Andere Staaten freuen sich drüber.
wenn Deutschland keine Ressourcen mehr für die Weiterentwicklung einer Energieform verschwendet, die keine Zukunft hat.
Frankreich, gerne genanntes Beispiel der "Anti-Grünen" (Kernkraft spielt wahrscheinlich gar nicht DIE Rolle), muss zwei Drittel seiner AKWs abschalten, weil es die Kühlung nicht schafft.
Finnland, fortschrittlicher skandinavischer Staat, der doch tatsächlich ein neues AKW baut, taugt ebenfalls nicht als Vorbild. Die Bauzeit für das neue Ding ist mittlerweile auf 10 Jahre (!) erweitert.
Wenn man natürlich immer nur fürchtet, die eigene Bequemlichkeit zu gefährden, es einen aber nicht im geringsten interessiert, dass die nachfolgenden Generationen von uns tollen Leistungsträgern jede Menge Dreck und ungelöste Probleme erben, scheint Kernkraft die ideale Lösung zu sein.
Gleiches gilt für jene, die auf der rechten Außenbahn kurven und meinen, man könne den überfälligen Energiewandel dazu missbrauchen, Demokraten "zu jagen".
Wozu braucht D. z.B. eigene Ressourcen. Sie und die anderen Warmduscher nehmen sich hoffentlich den Waschlappen-Rat ihrer grünen Heils(Werte)vertreter zu Herzen. Damit wäre zumindest das Gasproblem gelöst. Für die anderen Energieträger werden sich bestimmt von den Wertevertretern weitere praktikable grüne Lösungsmöglichkeiten finden lassen.

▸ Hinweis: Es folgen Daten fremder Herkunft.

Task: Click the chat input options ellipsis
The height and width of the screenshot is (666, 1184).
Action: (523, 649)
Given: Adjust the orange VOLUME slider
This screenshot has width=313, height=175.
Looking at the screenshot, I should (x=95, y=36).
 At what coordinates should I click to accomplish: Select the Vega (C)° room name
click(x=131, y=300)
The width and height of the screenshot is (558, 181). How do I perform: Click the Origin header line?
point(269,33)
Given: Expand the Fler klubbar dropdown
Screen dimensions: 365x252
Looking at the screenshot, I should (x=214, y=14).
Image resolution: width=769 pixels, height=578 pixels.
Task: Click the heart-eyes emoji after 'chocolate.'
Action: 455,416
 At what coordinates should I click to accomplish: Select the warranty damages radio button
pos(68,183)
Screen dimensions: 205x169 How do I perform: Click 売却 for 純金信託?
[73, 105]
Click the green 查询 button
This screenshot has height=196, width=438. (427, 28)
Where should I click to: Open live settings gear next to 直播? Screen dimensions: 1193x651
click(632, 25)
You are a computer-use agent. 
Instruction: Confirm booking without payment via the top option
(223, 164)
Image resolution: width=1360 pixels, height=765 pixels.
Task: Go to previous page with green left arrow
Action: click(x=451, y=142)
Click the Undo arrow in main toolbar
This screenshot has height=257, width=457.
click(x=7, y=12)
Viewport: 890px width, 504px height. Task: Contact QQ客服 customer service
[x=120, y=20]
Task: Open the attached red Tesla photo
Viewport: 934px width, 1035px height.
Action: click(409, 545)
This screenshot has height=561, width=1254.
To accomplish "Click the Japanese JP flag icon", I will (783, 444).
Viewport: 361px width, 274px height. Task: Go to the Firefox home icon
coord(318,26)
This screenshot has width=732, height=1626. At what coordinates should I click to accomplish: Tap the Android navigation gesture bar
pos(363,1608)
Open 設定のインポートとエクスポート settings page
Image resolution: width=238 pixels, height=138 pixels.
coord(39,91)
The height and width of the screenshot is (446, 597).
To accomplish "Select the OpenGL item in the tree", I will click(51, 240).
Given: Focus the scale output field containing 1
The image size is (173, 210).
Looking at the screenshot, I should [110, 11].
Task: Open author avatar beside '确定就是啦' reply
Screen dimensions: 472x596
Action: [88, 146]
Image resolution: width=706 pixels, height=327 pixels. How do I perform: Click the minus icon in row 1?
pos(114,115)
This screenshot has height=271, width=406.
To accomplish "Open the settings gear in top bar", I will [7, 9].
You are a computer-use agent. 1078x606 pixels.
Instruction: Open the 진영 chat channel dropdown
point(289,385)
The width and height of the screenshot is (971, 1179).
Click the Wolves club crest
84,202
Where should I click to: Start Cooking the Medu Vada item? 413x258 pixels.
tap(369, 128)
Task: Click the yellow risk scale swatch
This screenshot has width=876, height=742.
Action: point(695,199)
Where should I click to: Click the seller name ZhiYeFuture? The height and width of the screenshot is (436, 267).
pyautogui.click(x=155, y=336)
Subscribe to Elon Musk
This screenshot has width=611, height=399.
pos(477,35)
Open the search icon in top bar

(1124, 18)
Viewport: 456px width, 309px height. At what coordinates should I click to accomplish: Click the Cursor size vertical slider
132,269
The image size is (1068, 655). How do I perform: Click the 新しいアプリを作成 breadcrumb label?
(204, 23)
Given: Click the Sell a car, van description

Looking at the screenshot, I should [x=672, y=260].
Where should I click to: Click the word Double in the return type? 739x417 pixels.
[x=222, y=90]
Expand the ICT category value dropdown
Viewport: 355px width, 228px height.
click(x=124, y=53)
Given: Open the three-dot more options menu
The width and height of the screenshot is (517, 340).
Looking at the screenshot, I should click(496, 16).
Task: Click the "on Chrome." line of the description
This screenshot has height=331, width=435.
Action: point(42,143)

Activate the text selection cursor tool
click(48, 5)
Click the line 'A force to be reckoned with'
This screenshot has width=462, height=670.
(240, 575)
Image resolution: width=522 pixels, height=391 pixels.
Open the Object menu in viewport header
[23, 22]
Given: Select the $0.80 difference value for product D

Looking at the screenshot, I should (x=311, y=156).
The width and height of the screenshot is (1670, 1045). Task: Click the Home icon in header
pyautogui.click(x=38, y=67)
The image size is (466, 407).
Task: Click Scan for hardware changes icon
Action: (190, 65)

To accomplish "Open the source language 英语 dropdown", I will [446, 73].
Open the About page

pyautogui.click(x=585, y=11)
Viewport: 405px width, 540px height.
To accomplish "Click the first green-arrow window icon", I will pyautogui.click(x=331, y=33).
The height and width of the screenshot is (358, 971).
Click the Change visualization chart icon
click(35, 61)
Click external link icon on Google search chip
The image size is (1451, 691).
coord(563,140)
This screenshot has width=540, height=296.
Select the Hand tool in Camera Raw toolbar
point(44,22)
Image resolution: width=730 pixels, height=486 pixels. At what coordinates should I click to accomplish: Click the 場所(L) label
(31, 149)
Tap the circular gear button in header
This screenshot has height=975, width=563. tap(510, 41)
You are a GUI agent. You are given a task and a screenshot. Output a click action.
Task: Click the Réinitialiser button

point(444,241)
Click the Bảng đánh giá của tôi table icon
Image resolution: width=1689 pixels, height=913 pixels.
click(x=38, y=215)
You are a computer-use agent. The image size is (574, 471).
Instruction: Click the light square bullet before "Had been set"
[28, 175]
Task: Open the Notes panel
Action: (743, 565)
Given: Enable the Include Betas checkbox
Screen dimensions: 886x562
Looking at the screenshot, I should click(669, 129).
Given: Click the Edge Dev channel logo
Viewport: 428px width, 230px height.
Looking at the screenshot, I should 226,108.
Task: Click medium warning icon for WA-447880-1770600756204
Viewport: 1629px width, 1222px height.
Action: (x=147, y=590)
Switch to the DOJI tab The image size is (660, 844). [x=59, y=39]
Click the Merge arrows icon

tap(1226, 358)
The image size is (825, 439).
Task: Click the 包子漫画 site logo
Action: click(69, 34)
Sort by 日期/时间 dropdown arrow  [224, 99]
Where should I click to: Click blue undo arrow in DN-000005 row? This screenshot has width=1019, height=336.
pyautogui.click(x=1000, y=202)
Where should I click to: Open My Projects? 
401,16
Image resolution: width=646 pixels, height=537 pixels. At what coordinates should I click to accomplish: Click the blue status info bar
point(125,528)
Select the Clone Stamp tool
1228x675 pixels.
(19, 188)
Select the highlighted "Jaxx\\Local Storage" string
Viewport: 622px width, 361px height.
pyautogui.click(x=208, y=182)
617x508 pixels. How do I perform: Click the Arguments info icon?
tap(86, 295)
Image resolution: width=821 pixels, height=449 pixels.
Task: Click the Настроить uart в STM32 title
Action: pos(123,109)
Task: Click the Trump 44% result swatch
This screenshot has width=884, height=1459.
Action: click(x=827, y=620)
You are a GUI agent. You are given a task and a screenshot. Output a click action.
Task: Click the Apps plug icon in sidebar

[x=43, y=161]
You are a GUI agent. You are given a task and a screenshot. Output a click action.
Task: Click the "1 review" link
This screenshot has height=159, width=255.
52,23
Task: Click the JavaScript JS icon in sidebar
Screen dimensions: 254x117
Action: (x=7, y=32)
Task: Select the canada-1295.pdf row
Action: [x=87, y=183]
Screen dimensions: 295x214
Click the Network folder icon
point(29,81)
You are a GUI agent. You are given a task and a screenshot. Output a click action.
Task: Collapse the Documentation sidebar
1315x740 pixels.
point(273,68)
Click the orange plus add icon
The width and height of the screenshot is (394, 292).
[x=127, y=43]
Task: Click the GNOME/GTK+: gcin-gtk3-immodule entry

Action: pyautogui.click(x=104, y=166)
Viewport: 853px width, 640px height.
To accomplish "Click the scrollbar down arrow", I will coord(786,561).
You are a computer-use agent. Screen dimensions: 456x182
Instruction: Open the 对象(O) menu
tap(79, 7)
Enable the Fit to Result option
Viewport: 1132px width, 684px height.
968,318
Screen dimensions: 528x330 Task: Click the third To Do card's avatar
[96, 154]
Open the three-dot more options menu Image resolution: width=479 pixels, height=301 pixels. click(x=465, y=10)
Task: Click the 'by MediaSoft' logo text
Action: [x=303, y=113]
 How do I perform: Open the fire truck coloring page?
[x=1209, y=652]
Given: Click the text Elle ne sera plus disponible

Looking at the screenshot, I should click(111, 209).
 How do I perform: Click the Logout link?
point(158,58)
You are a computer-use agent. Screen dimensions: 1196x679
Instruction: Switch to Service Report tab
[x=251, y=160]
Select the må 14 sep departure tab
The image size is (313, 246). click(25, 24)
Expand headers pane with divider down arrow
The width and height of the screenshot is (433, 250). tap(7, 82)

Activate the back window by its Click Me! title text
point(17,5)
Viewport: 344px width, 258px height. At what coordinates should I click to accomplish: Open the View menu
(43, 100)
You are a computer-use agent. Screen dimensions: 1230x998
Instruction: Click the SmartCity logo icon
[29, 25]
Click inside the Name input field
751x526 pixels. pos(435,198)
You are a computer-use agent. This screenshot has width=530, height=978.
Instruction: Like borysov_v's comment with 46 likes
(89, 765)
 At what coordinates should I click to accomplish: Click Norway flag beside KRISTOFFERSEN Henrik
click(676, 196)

Ein Wissenschaftsverständnis, das überall in der industriellen Welt geteilt wird-nur nicht in Deutschland. Und das liegt keineswegs nur an den GRÜNEN. 16 Jahre alternativlose Politik haben in unserem Land überall Spuren hinterlassen. Und die Bereitschaft, die dadurch verursachten Fehlentwicklungen einzugestehen, ist in allen Parteien weiterhin nicht vorhanden. Im Gegenteil: der neue Heilsbringer ist bei der Mehrheit der Bevölkerung ein Dänemark affiner Kinderbuchautor.
Sie haben beide in die Kerbe geschlagen, die ich auch in meinem Kommentar bearbeiten wollte. Und ich frage mich auch hier. Das Ganze ist ja nicht erst seit gestern. Warum wurde seit dem Ausstieg durch Merkel nicht laut geklappert und alles dafür getan, die Kernenergie sauber, neutral und redlich darzustellen, mit allen vor- und Nachteilen, mit all seinen gelösten und noch ungelösten Problemen. Ich fürchte, der Zug ist abgefahren. Es braucht ein generelles Umdenken und nicht nur eine zeitlich befristete Laufzeitverlängerung. Und inzwischen müssen wieder Studiengänge und Personal nachgebildet werden.
Die für einen Streckbetrieb möglichen AKWs können nur noch 2-3 Monate Strom liefern und sind mit neuen Brennstäben nicht mehr genehmigungsfähig, da nicht mehr auf dem Stand der Technik..
Als vor Jahrzehnten, noch unter Trittin, der Atomausstieg beschlossen wurde, sagte mir ein befreundeter hochkarätiger Sachverständiger für Energie, das Schlimmste daran sei, dass dadurch F und E in der Atomforschung aber vor allem studierte Fachleute verschwinden würden, für immer. Studiert eigentlich heute einer in D noch Atomphysik bzw. gibt es einen solchen Lehrstuhl überhaupt noch ? Alle die jetzt für ein Wieder-Hochfahren der Atomenergie sind, verkennen, das wir gar nicht mehr die Leute dazu haben. Noch dazu, wo andere Länder längst umgesteuert haben und die Fachleute übernommen haben. Der Markt ist leergefegt.